▶ _Records provided_:
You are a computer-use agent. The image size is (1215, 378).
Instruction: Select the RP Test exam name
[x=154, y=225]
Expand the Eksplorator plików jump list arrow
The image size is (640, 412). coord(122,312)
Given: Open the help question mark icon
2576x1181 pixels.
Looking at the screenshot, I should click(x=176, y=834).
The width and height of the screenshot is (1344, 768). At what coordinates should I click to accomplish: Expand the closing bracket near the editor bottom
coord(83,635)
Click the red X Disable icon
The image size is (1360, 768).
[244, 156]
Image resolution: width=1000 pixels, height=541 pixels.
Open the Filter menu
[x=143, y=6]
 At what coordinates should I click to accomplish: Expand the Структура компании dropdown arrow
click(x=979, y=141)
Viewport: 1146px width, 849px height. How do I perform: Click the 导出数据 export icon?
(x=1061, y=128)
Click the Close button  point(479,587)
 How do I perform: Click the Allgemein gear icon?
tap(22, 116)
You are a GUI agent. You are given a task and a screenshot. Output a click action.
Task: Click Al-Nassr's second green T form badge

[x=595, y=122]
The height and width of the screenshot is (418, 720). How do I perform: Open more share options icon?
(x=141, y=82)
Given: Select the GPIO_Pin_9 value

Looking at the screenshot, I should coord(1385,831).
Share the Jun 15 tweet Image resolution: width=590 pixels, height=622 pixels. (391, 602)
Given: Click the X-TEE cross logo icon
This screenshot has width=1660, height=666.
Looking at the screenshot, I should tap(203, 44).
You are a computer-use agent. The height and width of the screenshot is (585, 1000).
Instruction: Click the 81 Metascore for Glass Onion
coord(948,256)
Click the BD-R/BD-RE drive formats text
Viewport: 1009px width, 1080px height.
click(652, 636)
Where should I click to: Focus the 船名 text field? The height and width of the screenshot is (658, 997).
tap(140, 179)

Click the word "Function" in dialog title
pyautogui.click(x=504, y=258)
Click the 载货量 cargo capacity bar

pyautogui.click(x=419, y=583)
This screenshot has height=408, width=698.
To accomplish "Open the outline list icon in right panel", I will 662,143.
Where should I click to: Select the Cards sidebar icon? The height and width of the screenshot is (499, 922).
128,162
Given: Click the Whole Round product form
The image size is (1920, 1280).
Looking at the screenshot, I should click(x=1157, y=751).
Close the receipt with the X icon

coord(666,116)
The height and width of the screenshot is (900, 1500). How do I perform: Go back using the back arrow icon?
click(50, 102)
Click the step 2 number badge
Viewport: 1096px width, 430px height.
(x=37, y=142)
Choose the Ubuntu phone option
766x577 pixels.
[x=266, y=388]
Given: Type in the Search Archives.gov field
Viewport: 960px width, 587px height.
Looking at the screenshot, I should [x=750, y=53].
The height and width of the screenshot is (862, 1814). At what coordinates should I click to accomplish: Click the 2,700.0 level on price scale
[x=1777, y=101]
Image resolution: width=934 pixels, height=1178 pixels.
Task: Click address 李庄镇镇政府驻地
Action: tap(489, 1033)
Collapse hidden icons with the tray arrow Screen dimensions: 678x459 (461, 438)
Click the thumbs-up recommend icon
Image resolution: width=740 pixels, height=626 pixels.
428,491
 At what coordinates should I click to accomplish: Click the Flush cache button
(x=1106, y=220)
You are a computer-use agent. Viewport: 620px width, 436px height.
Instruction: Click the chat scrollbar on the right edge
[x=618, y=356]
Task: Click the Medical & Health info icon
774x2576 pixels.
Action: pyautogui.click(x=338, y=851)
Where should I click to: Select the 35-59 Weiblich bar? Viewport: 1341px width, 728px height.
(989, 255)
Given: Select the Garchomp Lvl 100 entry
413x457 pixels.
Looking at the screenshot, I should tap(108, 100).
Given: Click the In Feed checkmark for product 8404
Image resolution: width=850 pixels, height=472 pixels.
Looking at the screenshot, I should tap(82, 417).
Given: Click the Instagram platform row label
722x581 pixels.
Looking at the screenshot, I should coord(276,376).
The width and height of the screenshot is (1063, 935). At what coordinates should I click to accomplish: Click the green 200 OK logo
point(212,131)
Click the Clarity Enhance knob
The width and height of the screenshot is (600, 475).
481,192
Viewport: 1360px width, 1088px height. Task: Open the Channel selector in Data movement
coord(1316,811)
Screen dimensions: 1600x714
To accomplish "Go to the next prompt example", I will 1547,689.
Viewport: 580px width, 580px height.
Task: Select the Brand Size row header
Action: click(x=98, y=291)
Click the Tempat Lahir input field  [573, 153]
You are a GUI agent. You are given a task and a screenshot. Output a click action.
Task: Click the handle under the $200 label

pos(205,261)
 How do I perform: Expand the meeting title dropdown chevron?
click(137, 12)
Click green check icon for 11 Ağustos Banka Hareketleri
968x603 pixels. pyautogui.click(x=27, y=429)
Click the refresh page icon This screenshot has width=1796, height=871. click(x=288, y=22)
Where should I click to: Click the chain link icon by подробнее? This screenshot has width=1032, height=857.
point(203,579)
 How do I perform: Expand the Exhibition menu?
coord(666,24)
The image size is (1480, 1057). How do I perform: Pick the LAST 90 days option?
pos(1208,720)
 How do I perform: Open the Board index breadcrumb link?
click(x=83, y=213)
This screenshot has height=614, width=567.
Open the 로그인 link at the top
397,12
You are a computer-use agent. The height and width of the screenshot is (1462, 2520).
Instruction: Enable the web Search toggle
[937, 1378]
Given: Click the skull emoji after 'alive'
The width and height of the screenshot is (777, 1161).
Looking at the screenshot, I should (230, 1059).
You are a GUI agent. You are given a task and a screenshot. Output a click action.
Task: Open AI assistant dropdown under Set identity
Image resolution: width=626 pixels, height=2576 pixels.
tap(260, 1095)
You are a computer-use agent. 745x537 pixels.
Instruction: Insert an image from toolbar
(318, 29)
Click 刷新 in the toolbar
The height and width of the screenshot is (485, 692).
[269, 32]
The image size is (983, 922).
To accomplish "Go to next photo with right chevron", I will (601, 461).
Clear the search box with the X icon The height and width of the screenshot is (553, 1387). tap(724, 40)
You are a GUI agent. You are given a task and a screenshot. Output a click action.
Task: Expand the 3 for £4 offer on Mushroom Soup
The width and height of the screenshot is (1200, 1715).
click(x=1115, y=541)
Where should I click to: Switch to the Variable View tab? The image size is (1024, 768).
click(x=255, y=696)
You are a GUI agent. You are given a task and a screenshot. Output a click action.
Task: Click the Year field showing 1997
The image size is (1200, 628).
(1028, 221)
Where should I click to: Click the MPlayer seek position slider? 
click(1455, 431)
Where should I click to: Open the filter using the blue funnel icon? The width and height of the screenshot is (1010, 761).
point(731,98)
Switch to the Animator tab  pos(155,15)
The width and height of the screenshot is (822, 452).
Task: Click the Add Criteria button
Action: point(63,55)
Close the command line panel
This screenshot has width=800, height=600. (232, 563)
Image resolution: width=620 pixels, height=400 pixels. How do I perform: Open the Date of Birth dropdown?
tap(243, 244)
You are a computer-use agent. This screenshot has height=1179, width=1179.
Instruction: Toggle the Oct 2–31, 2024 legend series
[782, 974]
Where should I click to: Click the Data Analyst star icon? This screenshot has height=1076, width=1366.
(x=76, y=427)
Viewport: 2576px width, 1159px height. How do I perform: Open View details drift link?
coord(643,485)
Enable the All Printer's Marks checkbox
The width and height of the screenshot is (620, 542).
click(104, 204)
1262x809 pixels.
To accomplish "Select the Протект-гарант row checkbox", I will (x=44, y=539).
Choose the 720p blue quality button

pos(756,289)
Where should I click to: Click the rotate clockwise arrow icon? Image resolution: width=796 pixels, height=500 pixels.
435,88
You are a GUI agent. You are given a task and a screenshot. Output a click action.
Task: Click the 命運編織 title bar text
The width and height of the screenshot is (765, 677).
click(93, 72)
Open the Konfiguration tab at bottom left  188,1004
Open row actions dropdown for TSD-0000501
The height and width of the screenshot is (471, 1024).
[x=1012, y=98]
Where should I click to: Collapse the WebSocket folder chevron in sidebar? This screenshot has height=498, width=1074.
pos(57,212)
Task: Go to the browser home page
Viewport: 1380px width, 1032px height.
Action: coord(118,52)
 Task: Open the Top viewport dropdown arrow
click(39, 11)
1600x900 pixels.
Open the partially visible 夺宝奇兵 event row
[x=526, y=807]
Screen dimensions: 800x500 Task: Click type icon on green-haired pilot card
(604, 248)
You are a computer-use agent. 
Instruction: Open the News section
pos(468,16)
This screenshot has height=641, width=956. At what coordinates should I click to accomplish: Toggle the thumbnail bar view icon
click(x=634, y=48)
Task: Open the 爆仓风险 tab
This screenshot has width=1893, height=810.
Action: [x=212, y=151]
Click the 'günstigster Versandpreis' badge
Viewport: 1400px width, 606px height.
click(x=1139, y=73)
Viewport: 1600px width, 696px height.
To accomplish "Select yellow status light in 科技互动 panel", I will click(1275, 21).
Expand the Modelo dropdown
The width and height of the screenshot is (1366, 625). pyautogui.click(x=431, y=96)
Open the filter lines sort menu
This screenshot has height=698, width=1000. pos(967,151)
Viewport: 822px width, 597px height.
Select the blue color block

▶ _Task details_: Match on "page": copy every line in the records that has it.

▶ _Answer to the exercise_:
Click the refresh page icon This screenshot has width=1796, height=871. click(x=288, y=22)
Task: Go to the browser home page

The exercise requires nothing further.